From the top of a tower of height \(h\), the angles of depression of two objects in line with the foot are \(\alpha\) and \(\beta\) (with \(\beta>\alpha\)). Find the distance between the objects.
Distance \(=h(\cot\alpha-\cot\beta)\).
Step 1: Draw a vertical tower of height \(h\). Let the top of the tower be point A and the bottom (foot) be point O.
Step 2: Two objects are lying on the ground in a straight line from O. Let the nearer object be at point P and the farther one at point Q.
Step 3: From the top of the tower (point A), the line of sight to P makes angle of depression \(\beta\) and the line of sight to Q makes angle of depression \(\alpha\).
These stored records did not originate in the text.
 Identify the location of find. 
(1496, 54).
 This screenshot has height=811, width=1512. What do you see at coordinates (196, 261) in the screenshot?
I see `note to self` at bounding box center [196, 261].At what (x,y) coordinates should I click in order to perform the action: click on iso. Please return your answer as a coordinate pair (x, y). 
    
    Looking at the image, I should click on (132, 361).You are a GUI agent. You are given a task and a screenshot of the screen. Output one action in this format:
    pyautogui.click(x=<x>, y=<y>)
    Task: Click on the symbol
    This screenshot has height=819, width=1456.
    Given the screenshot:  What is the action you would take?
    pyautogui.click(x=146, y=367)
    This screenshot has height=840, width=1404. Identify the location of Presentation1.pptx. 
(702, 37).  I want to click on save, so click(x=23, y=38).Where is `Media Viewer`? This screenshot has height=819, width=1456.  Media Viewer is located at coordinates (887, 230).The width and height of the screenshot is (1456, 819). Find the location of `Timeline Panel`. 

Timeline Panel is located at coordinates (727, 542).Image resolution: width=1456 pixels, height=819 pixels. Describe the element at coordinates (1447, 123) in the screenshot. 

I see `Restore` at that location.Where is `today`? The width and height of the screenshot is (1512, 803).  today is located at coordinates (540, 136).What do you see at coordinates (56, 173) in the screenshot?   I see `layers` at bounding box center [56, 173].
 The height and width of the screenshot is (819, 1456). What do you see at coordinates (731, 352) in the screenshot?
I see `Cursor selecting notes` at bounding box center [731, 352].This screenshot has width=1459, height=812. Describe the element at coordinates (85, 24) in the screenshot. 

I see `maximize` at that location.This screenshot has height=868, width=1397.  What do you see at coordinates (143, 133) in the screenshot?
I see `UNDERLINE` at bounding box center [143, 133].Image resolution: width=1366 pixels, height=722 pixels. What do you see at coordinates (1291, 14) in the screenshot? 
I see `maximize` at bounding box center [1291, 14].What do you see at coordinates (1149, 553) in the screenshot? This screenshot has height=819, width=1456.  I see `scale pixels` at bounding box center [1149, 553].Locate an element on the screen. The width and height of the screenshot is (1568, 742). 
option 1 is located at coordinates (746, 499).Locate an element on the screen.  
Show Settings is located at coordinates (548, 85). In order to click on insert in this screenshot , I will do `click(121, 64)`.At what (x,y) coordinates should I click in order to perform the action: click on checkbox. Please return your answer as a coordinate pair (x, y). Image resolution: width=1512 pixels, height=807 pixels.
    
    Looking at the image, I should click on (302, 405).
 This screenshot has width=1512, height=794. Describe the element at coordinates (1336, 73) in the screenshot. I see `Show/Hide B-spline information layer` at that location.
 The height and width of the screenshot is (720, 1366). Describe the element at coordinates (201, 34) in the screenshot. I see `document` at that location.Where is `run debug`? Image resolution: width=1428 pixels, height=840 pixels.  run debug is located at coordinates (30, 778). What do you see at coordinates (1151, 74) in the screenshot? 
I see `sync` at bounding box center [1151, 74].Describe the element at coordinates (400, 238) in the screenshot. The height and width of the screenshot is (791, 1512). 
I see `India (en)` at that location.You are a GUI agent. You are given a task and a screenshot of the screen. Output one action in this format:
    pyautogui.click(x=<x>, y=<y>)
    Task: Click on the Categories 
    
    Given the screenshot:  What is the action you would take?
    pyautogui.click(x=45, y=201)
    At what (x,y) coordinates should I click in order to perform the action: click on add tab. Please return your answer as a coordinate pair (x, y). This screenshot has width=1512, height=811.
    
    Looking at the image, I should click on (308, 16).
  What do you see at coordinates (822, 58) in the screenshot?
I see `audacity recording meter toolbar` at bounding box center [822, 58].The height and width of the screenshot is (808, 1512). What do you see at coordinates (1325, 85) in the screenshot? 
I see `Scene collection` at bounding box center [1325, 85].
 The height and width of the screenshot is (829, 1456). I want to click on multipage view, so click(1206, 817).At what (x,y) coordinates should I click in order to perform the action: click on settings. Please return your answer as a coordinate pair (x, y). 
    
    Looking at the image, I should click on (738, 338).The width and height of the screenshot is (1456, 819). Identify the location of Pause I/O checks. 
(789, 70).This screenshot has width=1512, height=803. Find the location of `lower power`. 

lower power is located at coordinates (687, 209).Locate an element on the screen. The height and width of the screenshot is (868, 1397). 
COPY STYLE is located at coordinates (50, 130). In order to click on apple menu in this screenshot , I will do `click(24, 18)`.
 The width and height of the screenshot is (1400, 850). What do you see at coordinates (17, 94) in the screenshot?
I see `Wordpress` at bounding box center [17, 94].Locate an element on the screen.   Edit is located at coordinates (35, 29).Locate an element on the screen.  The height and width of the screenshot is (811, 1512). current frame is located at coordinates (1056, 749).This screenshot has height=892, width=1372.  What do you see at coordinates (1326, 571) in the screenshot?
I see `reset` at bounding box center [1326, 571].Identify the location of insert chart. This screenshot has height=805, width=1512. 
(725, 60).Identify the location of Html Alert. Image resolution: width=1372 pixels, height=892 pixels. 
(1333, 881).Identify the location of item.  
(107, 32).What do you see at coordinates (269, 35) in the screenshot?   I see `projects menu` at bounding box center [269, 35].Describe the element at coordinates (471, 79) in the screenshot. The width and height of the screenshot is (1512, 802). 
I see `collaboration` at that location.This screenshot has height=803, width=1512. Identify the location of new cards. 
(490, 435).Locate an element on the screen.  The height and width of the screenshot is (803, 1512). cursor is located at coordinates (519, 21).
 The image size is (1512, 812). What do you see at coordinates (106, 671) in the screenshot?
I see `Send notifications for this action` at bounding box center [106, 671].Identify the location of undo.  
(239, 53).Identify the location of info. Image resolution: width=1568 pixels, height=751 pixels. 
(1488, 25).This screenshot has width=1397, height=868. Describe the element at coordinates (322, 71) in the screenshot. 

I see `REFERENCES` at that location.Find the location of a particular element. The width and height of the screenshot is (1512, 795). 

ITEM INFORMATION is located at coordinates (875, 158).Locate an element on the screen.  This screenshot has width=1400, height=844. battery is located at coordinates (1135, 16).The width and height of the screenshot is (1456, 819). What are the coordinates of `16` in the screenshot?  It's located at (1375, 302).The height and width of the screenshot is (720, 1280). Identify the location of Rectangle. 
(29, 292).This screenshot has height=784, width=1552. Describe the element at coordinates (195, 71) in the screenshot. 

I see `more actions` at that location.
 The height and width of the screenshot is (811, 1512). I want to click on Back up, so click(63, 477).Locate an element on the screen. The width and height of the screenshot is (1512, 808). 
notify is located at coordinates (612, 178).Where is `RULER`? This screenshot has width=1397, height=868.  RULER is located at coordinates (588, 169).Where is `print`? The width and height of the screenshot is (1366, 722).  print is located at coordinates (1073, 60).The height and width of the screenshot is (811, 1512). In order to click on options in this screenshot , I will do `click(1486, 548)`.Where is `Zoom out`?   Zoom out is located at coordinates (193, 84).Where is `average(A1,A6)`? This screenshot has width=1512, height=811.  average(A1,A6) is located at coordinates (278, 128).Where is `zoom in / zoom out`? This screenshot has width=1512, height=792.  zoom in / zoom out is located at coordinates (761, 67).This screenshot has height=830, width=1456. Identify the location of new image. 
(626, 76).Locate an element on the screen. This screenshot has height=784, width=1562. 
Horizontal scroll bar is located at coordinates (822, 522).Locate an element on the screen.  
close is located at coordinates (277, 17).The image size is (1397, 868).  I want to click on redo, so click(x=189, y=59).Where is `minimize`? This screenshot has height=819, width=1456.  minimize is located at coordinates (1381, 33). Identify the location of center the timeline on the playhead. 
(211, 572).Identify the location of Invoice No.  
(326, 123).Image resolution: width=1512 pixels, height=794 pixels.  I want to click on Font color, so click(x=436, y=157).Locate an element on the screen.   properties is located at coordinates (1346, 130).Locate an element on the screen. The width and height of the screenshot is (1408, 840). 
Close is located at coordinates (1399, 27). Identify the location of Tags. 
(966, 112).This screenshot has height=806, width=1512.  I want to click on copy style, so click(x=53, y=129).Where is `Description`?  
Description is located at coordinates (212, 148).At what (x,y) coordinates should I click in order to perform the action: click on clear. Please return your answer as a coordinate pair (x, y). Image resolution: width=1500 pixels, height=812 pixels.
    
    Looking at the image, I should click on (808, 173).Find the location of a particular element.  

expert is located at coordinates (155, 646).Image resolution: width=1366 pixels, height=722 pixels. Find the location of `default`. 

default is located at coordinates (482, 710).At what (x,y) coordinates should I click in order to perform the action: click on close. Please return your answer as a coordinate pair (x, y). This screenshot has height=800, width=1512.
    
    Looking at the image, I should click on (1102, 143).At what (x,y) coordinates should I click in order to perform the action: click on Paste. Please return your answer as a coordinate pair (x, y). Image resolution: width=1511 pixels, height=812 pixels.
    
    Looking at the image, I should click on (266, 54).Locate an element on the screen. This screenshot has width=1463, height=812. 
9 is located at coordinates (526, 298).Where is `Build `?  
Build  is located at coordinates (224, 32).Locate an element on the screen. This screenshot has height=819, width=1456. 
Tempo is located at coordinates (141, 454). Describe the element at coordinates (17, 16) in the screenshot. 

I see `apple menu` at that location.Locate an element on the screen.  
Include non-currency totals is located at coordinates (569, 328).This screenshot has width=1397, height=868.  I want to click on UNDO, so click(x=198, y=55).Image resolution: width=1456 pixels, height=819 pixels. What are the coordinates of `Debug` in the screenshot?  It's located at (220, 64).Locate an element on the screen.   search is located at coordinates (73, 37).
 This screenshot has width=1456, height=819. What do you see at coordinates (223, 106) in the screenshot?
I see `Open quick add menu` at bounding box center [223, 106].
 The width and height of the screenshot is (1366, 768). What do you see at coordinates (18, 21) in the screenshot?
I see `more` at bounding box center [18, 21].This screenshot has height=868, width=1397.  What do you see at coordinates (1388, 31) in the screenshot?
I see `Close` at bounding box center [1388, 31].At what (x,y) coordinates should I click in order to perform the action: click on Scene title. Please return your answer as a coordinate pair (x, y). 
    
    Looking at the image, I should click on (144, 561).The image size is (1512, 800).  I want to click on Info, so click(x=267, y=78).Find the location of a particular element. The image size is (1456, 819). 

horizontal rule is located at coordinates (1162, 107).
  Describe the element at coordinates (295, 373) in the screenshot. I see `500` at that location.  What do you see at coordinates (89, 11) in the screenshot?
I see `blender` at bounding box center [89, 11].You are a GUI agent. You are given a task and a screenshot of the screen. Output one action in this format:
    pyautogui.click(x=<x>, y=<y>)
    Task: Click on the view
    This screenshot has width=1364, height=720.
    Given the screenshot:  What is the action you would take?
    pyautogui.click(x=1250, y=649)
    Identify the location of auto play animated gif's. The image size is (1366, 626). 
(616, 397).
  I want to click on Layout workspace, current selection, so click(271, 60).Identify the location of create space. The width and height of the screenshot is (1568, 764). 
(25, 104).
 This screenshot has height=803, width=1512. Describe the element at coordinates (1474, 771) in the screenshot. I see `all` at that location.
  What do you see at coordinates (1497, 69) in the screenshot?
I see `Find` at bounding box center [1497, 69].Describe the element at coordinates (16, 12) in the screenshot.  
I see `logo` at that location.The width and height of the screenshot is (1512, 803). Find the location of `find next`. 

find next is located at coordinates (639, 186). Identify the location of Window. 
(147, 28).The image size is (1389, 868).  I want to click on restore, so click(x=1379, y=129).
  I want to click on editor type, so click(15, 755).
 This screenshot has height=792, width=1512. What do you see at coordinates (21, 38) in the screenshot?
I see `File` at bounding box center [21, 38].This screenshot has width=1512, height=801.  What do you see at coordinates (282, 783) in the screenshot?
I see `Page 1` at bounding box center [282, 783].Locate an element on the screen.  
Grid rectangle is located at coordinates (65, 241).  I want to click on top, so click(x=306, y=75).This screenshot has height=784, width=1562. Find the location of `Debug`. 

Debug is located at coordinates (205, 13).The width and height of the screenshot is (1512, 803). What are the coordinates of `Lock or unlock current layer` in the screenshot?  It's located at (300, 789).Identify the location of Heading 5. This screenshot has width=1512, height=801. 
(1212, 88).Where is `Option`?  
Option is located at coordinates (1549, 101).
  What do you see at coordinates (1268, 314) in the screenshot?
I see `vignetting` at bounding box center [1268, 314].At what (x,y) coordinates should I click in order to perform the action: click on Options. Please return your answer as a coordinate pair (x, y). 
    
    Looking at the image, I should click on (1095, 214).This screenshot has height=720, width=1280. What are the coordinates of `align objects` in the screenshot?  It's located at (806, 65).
Step 4: In right-angled triangle AOP:
\(\tan\beta = \dfrac{\text{opposite side}}{\text{adjacent side}} = \dfrac{AO}{OP} = \dfrac{h}{x}\).
So, \(x = h \cot\beta\).
Step 5: In right-angled triangle AOQ:
\(\tan\alpha = \dfrac{AO}{OQ} = \dfrac{h}{y}\).
So, \(y = h \cot\alpha\).
Step 6: The distance between the two objects is:
\(PQ = y - x = h \cot\alpha - h \cot\beta\).
Final Answer: Distance \(= h(\cot\alpha - \cot\beta)\).